**Records for processing**
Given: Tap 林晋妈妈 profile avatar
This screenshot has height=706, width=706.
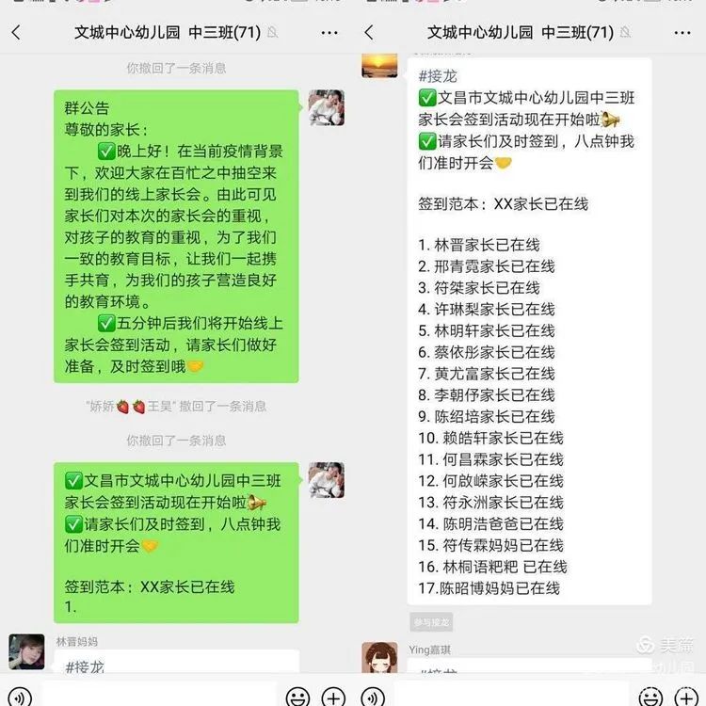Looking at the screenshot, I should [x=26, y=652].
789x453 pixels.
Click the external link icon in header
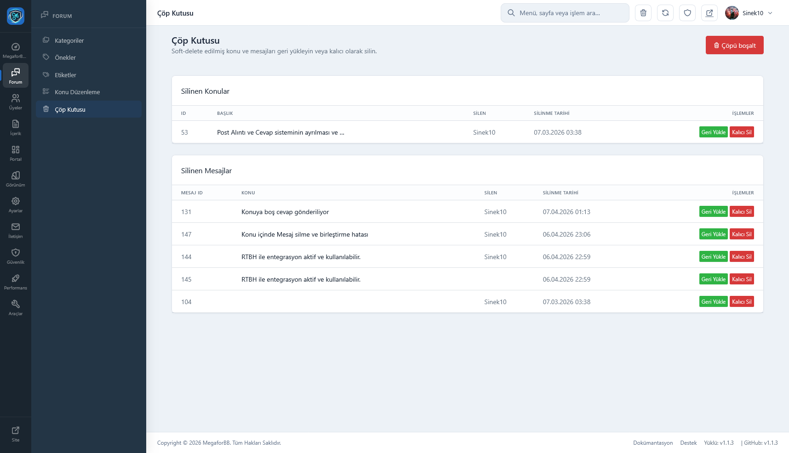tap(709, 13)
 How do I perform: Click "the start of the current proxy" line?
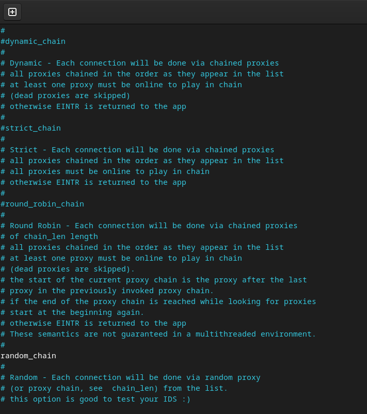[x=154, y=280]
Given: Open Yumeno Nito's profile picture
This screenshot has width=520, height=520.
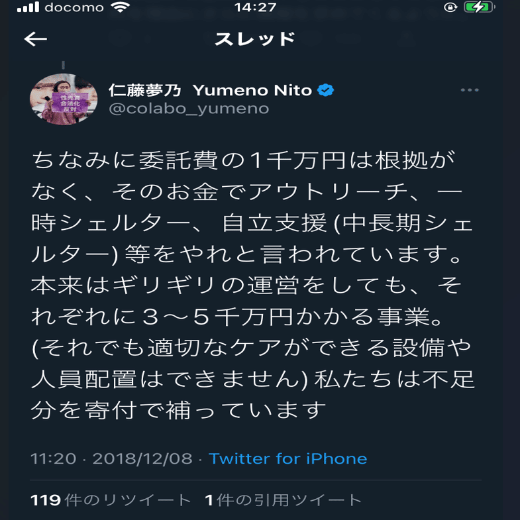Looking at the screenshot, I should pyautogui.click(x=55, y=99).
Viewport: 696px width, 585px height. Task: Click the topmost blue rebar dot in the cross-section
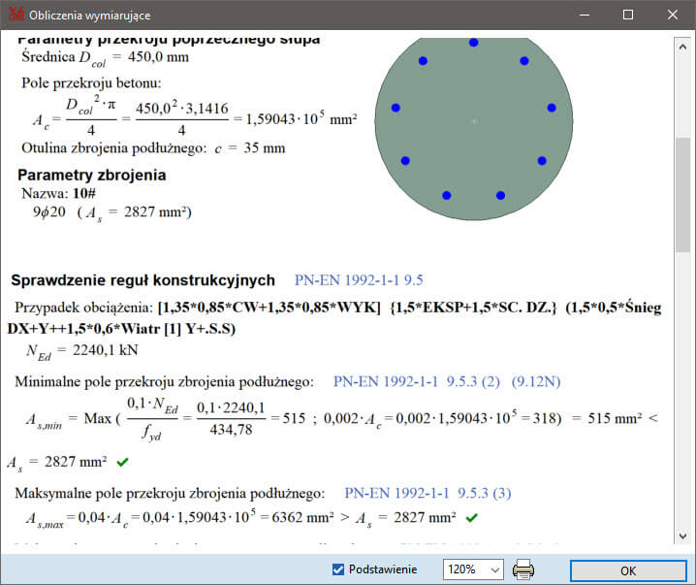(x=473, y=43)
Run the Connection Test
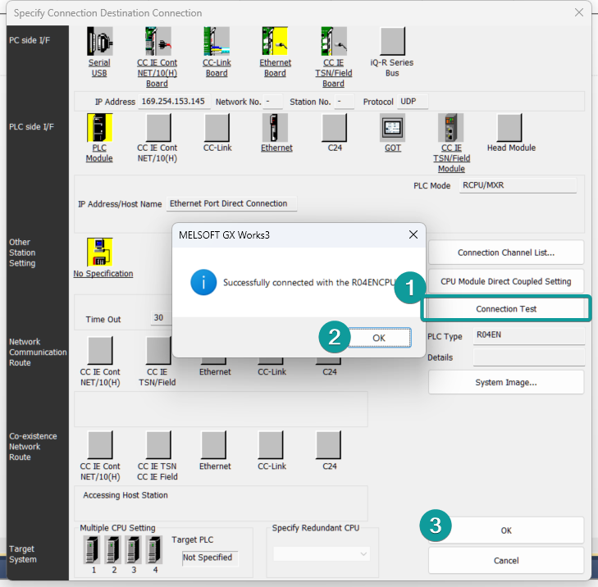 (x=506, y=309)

--

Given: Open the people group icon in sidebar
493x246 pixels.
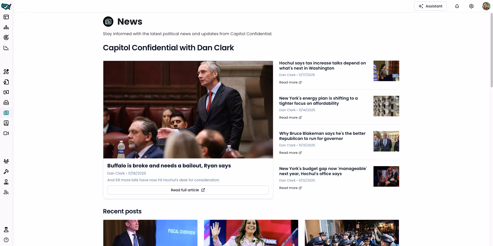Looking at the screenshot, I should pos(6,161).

**Aim of the exercise**
From the data, report how many lines hold "Given", leaving out any other words.

**Completed task**
3